**TASK PROMPT:**
Return the passage of the Monster Hunter Stories 3 tips article from "Monster Hunter Stories" up to and including "break the economy.", copied word for word.

Monster Hunter Stories 3 Tips: Everything I Wish I Knew Before Playing

Before you end up spending your entire weekend throwing yourself against a Feral Monster because you misunderstood the combat loop, you need to read this.

Capcom's latest monster catching RPG is easily the deepest game in the spin off franchise. It is also terrible at explaining some of its best mechanics. You can easily dump forty hours into this game without realizing you are making the grind twice as hard on yourself. I have already waded through the mud, hatched more digital eggs than I can count, and figured out the optimal path forward so you do not have to suffer.

Here is exactly what you need to focus on to build an overpowered party, farm materials efficiently, and completely break the economy.

The Never Ending Egg Hunt

You are going to spend a ridiculous amount of time looking at eggs. Every time you see a monster den spawn on the map, you need to go inside.

Each den guarantees at least one egg, and you can carry up to twelve of them in your inventory at once. Do not just grab the first one and run. You want to constantly extract eggs and hatch them in batches at a Stable in town or at one of your campsites. The core of this game revolves around having a massive roster of monsters, not just for fighting, but for managing the overworld.

You need specific beasts just to navigate the map. If you want to know exactly which monster climbs walls or swims, check out my complete list of Monstie riding actions.

Habitat Restoration is Your Real Goal

The game introduces Feral monsters early on. These are essentially mutated, highly aggressive variants blocking potential campsites. Once you clear them out, you unlock the ability to rehabilitate the local habitat by releasing your benched monsters into the wild.

This is not just a cute environmental feature. It is the most vital progression system in the game. By releasing multiple monsters of the same species into a region, you drastically increase your chances of finding rare eggs. Push it far enough, and you will start triggering mutations. This is how you find absolute heavyweights like the Pink Rathian or the Dreadqueen Rathian. You can even introduce alien monsters to a habitat to force them to take on local elemental properties.

If you want the deep dive on manipulating these spawns, read my MHS3 egg farming and habitat guide. Also, if you are struggling to even reach these habitats, make sure you understand the fast travel system by checking out my guide on Feral Monsters and Catavan stands.

Gene Harvesting is Totally Free Now

Veterans of the older games know the absolute nightmare of gene splicing. You used to have to sacrifice beloved monsters just to extract a single gene. Capcom finally fixed it.

Every monstie has a nine slot gene board that works like a bingo card. Lining up matching colors or attack types gives you massive passive stat boosts. The brilliant change in this game is that you can now swap gene positions or remove them entirely without any penalty. You do not lose the monster. You can strip a low level capture of all its useful genes, slap them onto your main fighter, and then casually release the stripped monster back into the wild for habitat restoration. It is incredibly efficient.

Stop Stressing Over Head to Head Combat

The combat tutorial makes a massive deal out of the Rock Paper Scissors mechanics. If you or a party member target an enemy that is also targeting you, it triggers a Head to Head clash.

MHS3 Attack Type Matchups

The basic combat triangle. Memorize it, but do not let it dictate your entire strategy.

Your Attack Type Beats This Attack Type
Power (Red) Technique (Green)
Technique (Green) Speed (Blue)
Speed (Blue) Power (Red)

Extracted data entries
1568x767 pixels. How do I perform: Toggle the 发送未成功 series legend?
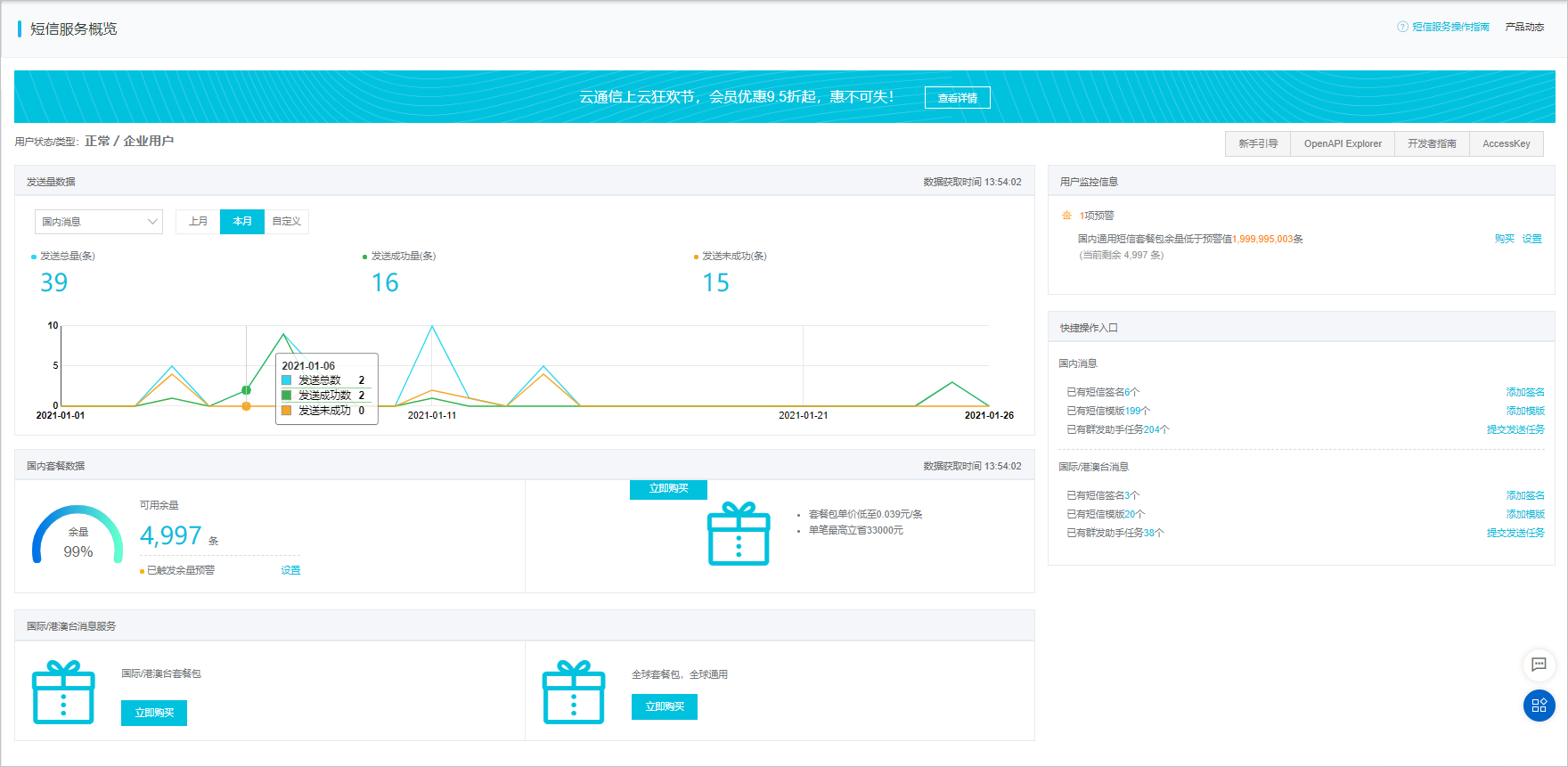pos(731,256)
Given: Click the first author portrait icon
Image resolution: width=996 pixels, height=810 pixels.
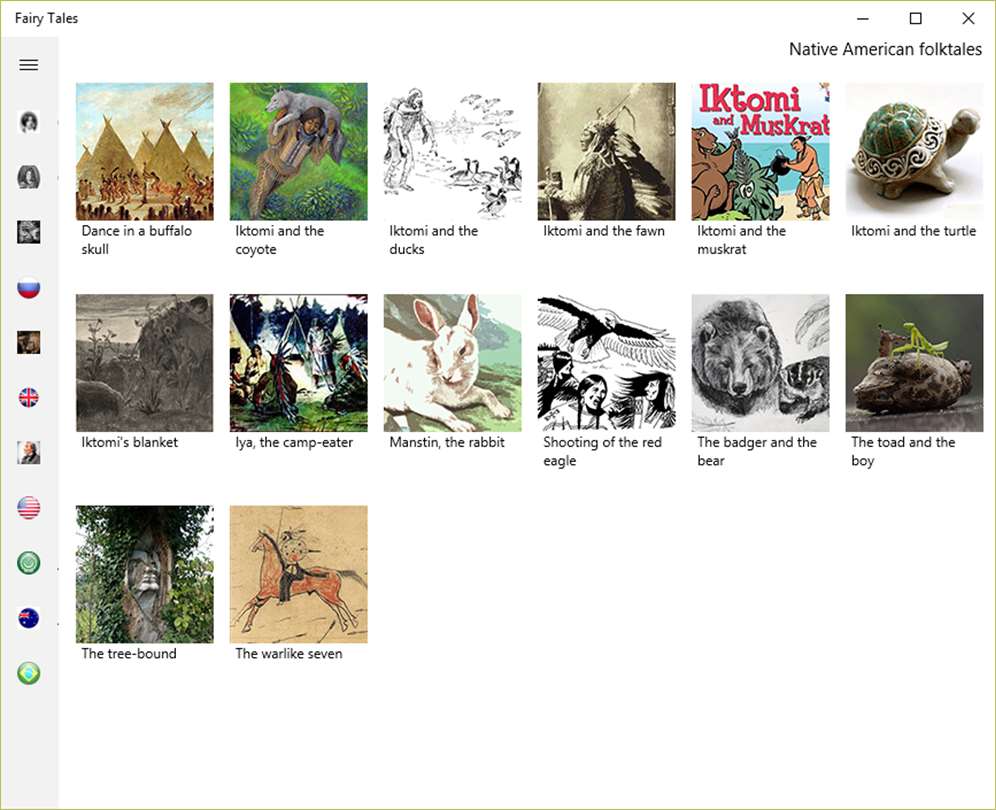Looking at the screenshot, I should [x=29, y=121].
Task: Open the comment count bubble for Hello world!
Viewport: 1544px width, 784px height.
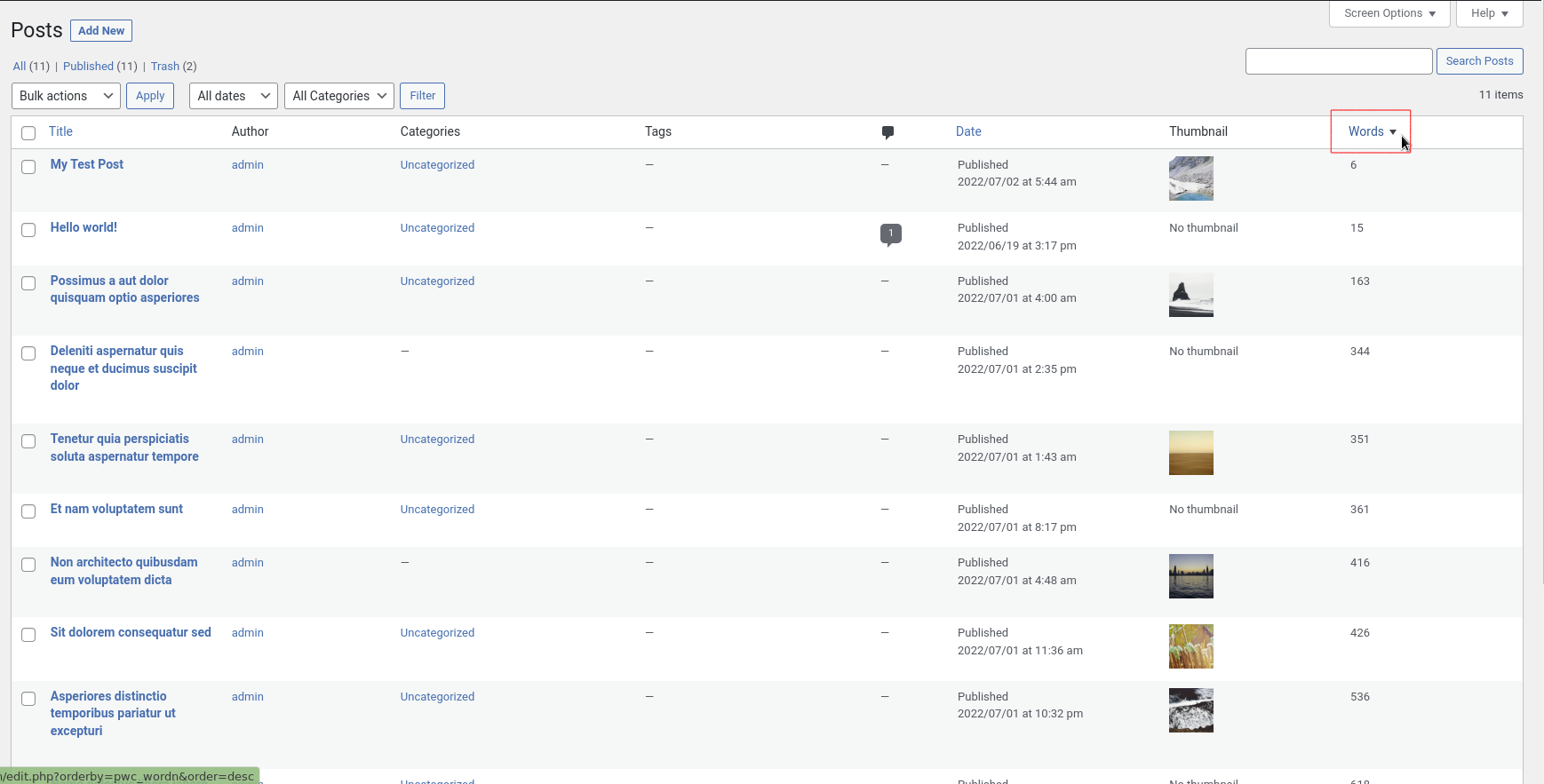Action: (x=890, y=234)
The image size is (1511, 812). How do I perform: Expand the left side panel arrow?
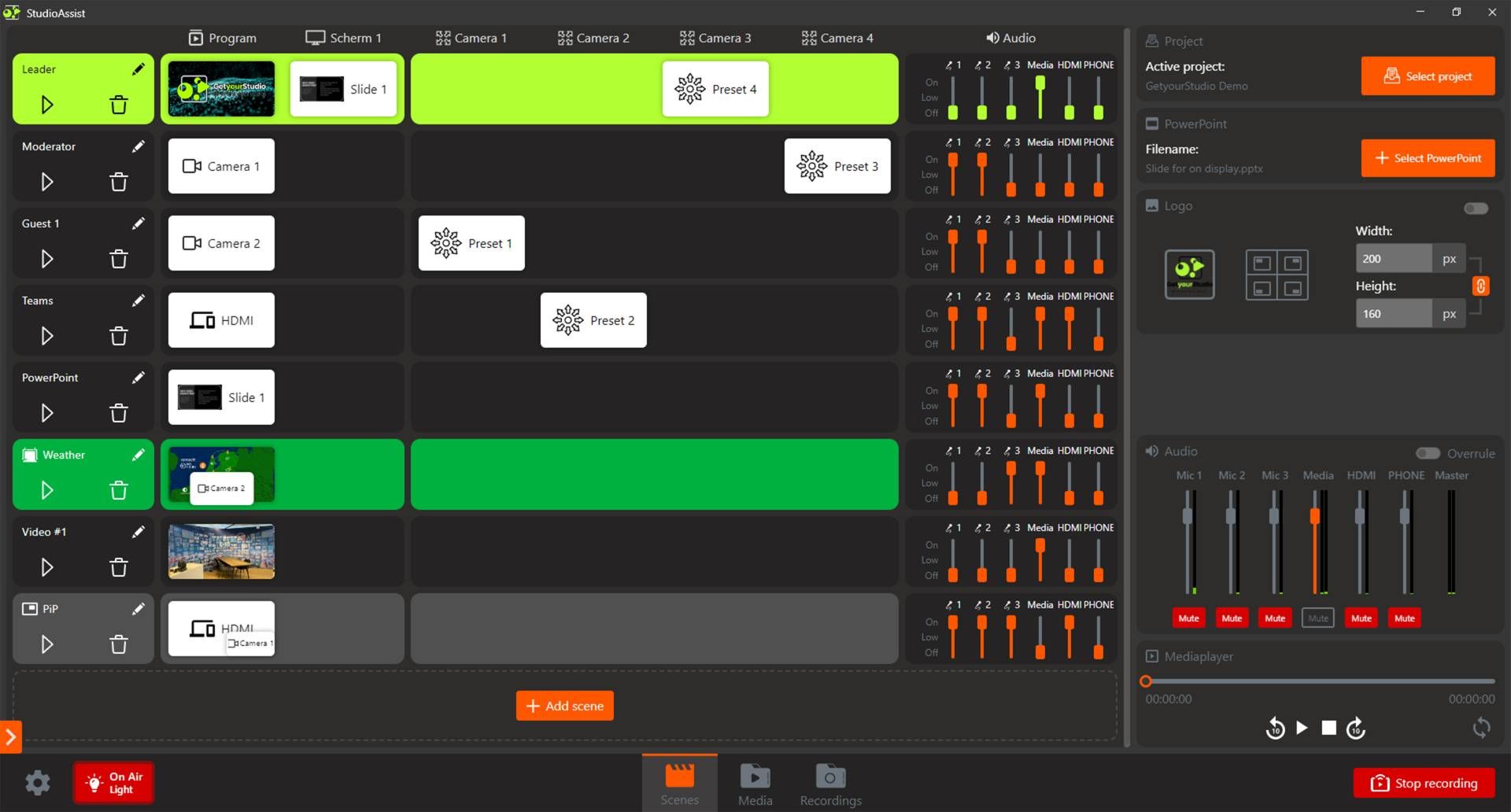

**ANSWER SPACE:**
Monster Hunter Stories 3 Tips: Everything I Wish I Knew Before Playing

Before you end up spending your entire weekend throwing yourself against a Feral Monster because you misunderstood the combat loop, you need to read this.

Capcom's latest monster catching RPG is easily the deepest game in the spin off franchise. It is also terrible at explaining some of its best mechanics. You can easily dump forty hours into this game without realizing you are making the grind twice as hard on yourself. I have already waded through the mud, hatched more digital eggs than I can count, and figured out the optimal path forward so you do not have to suffer.

Here is exactly what you need to focus on to build an overpowered party, farm materials efficiently, and completely break the economy.